● **Assigned task**: Within the records, tally the lines that contain "agent" and reply with that number only.

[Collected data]
· · ·

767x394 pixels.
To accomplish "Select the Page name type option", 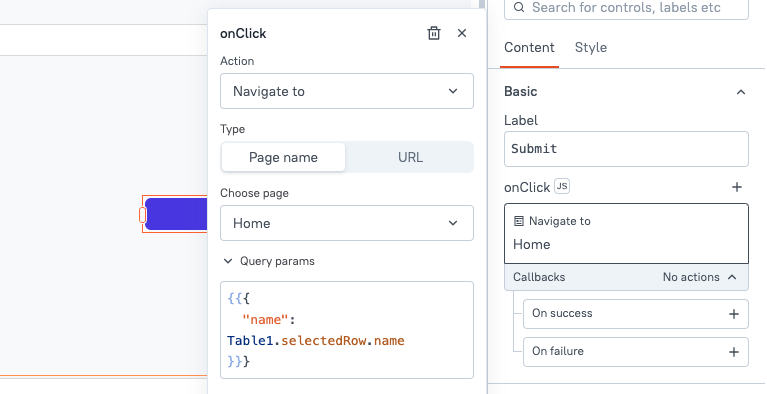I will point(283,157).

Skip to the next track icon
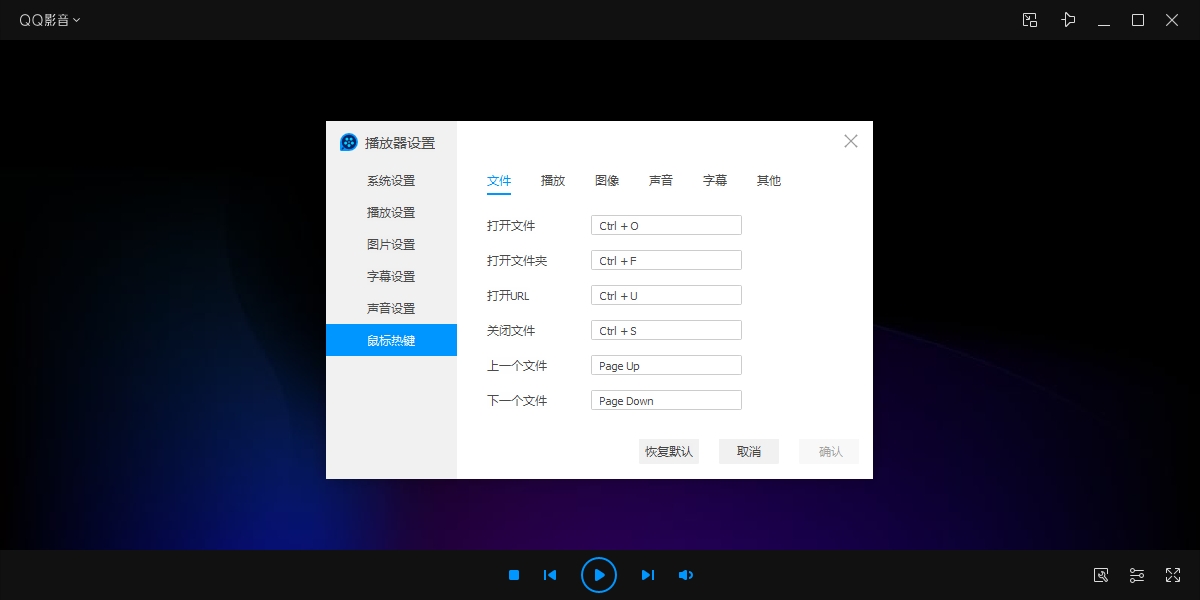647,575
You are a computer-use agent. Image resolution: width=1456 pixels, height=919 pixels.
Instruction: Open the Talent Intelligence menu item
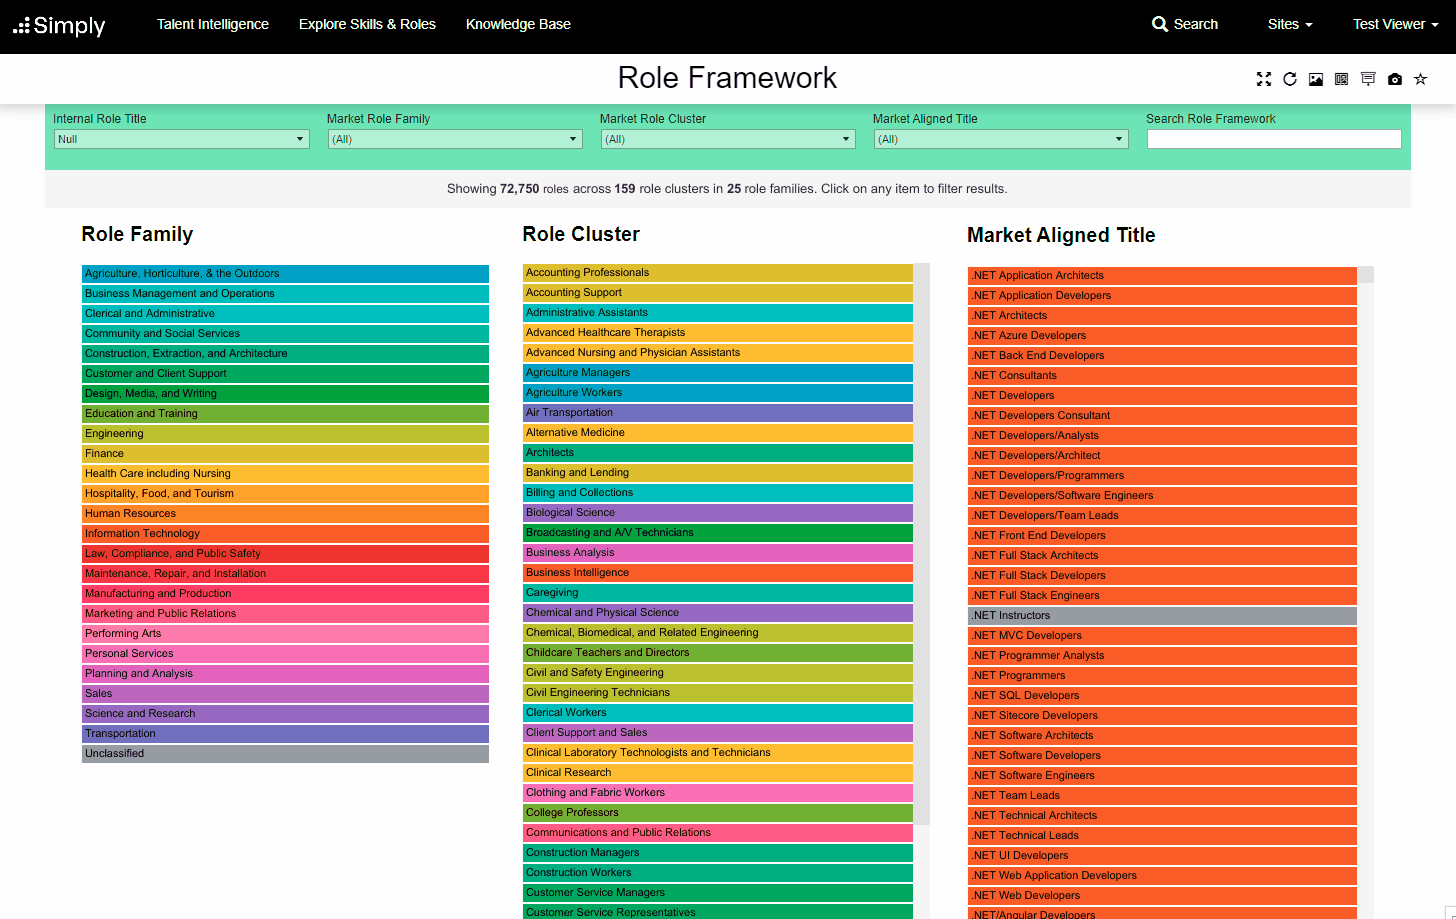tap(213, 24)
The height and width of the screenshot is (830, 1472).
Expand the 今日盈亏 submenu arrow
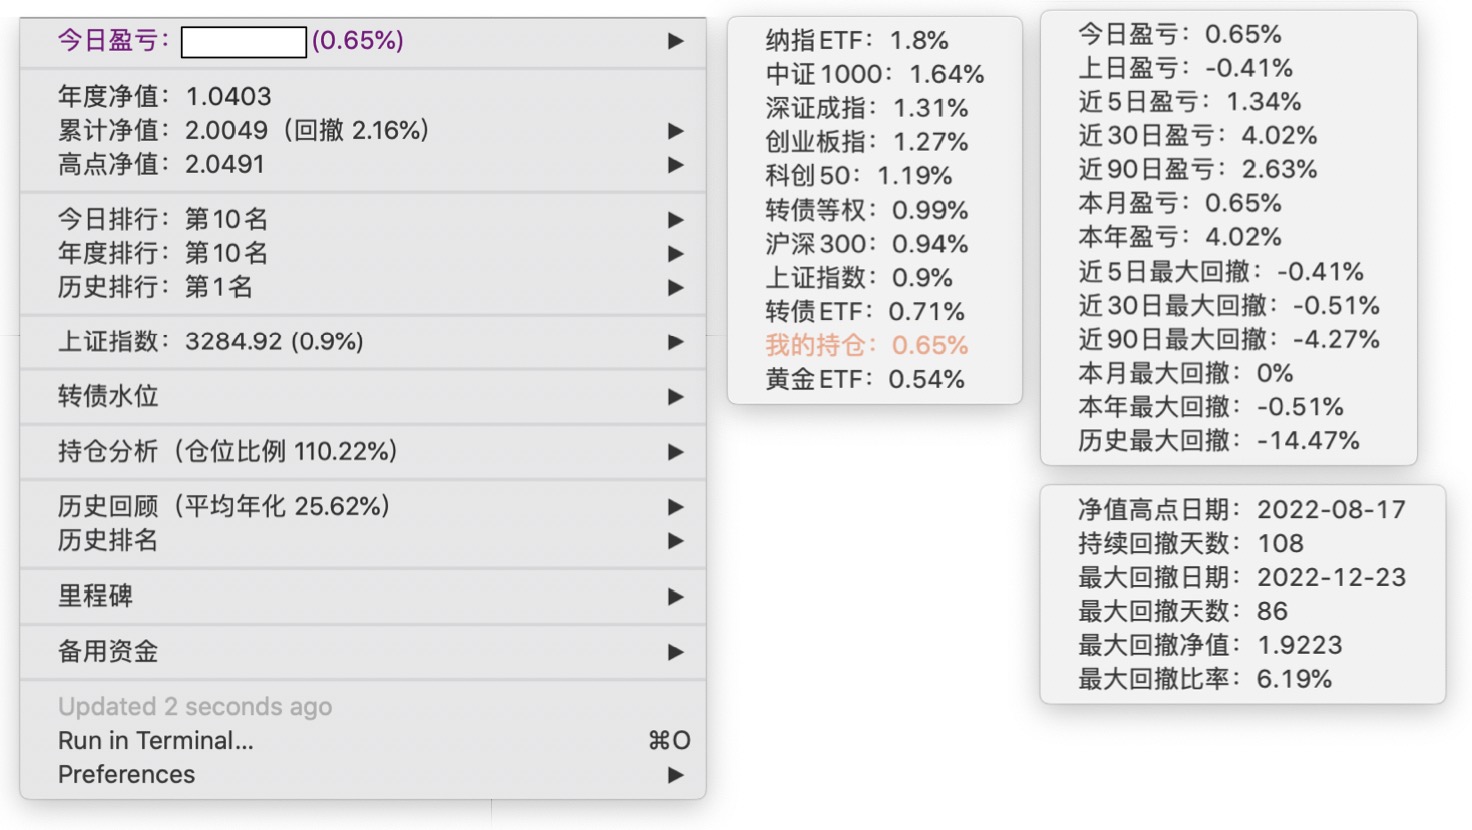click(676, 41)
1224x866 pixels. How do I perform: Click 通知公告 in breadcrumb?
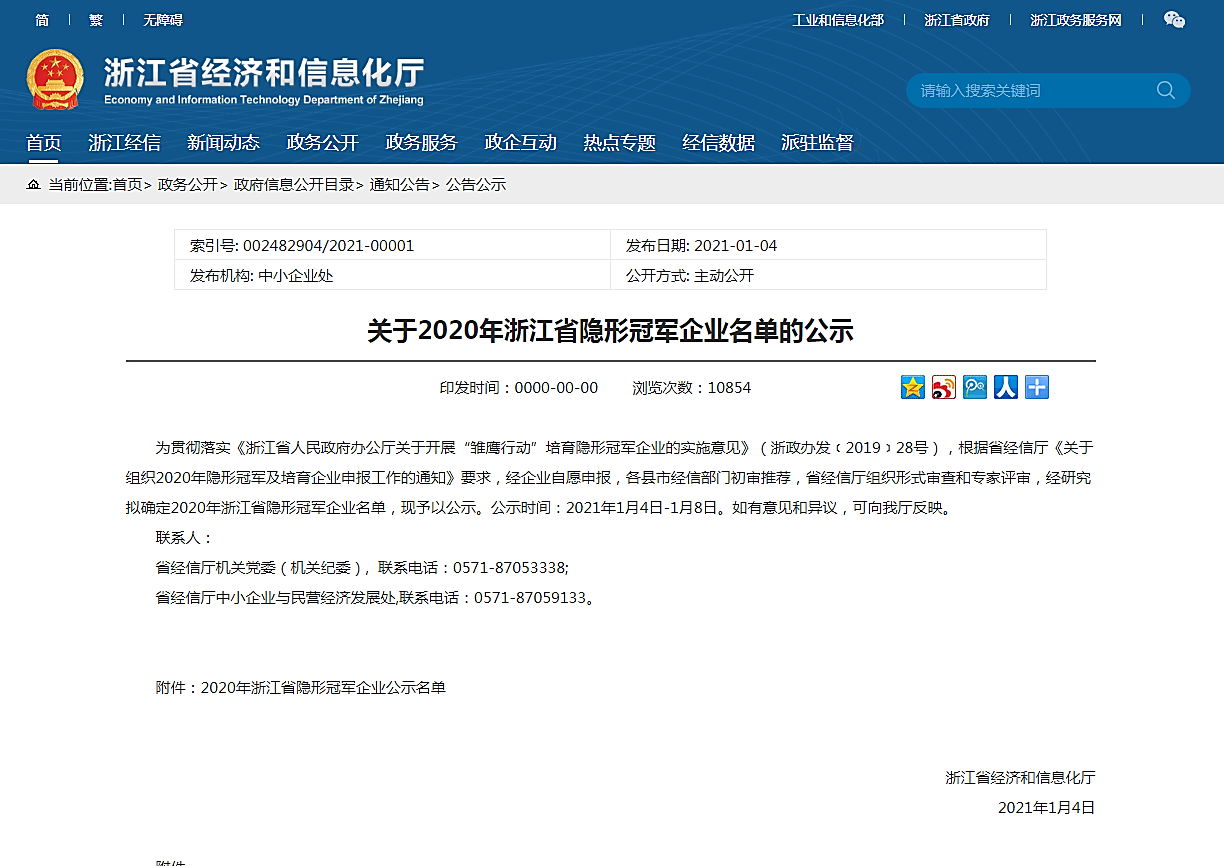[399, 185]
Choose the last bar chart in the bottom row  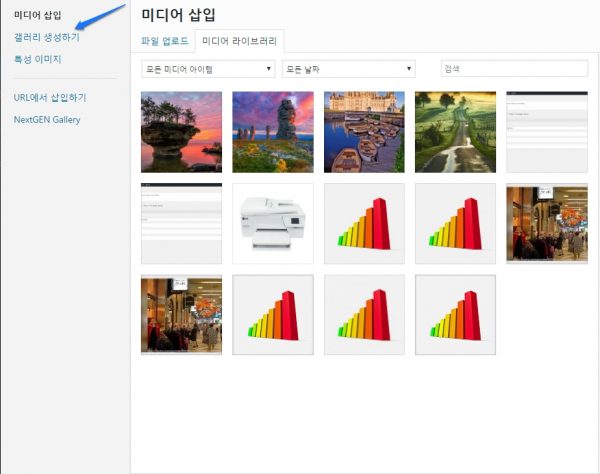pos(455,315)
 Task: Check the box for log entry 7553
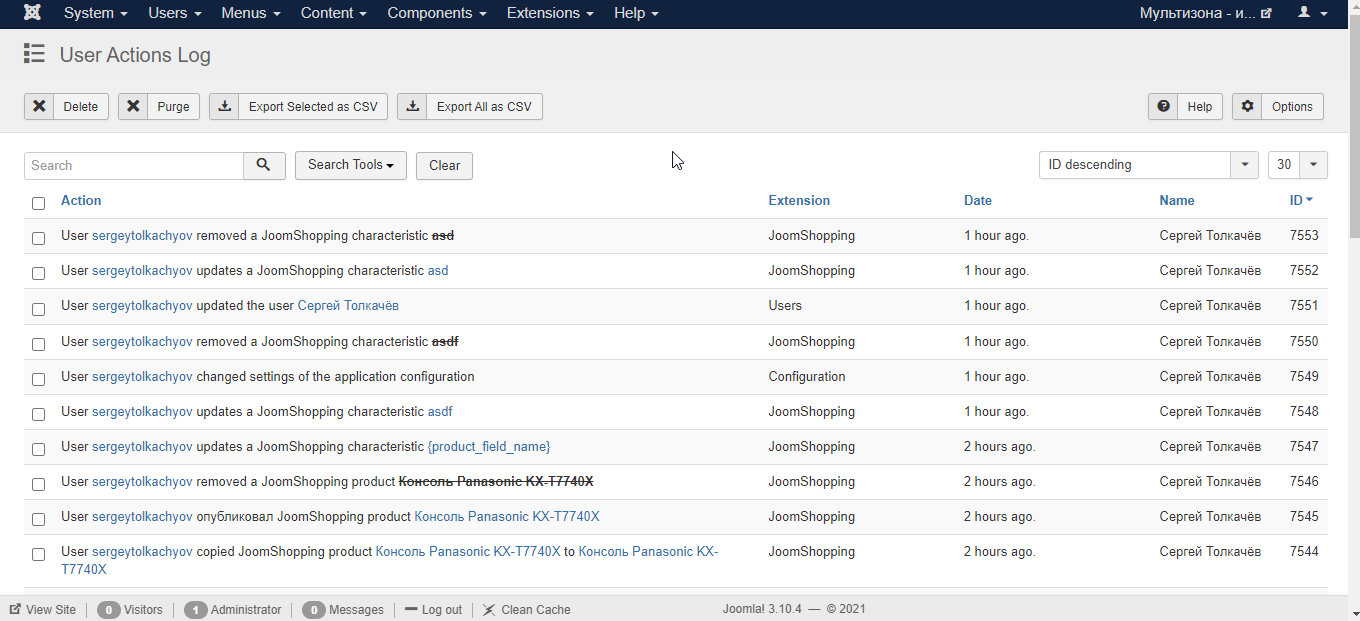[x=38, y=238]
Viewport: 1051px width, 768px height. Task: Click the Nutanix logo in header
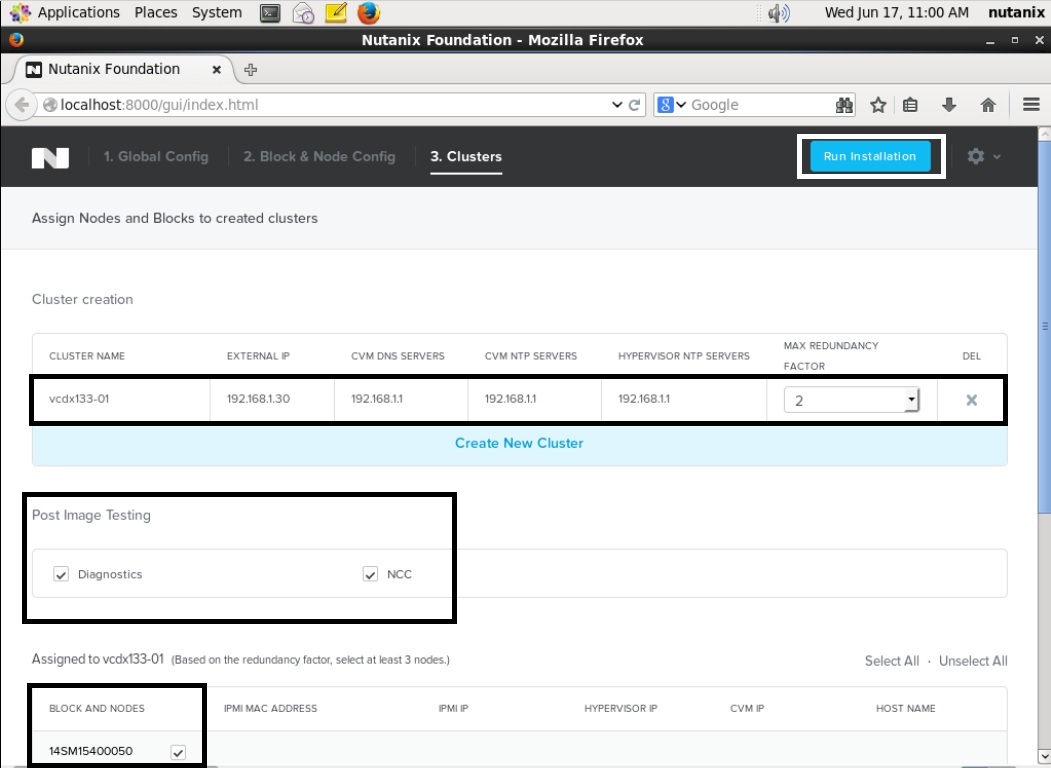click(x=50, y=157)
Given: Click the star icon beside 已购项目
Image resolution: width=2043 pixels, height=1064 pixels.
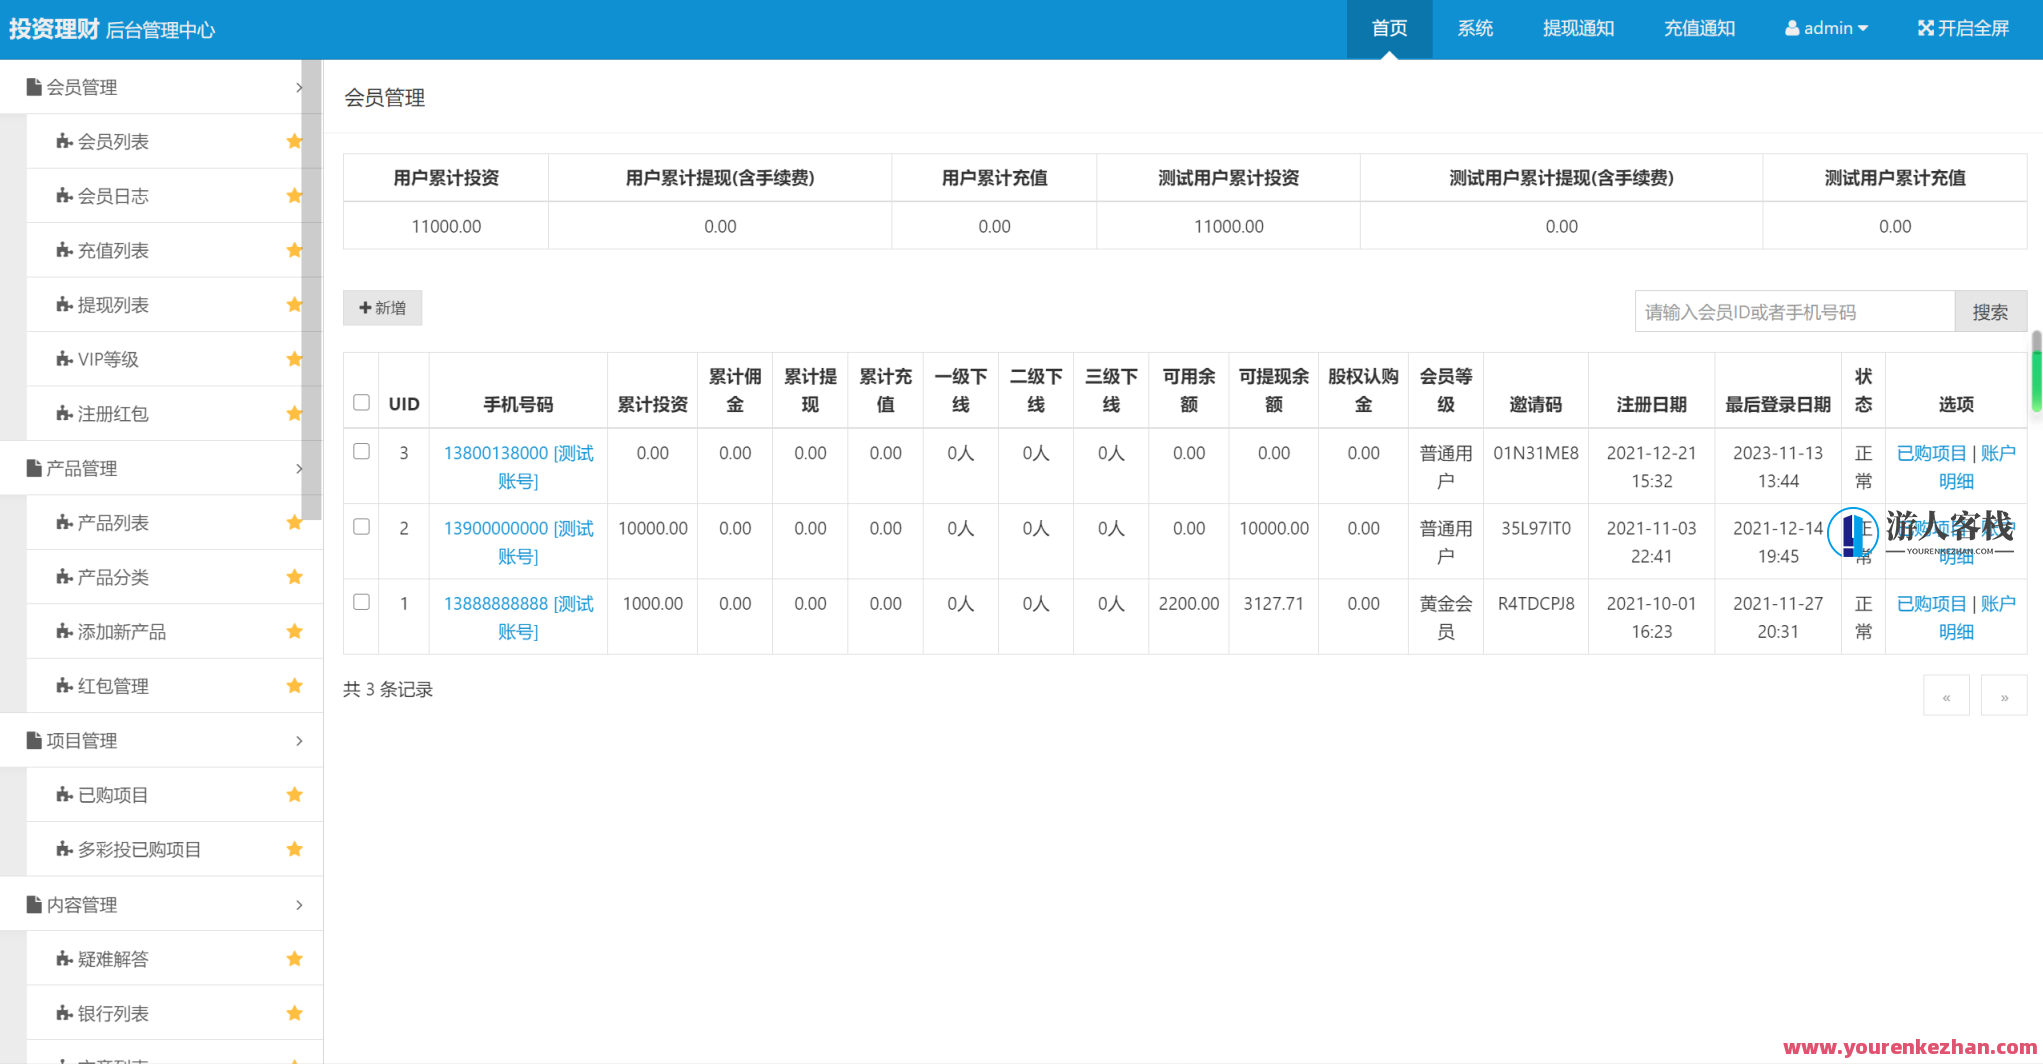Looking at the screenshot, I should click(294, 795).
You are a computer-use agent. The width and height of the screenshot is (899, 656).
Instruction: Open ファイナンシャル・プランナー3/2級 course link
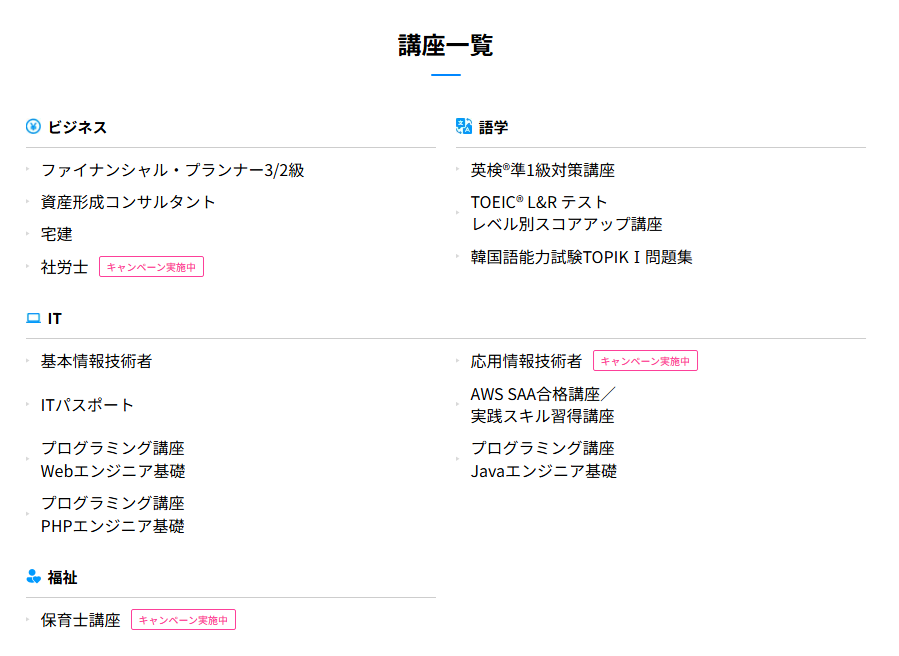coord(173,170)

· · ·

● **Answer box**: 2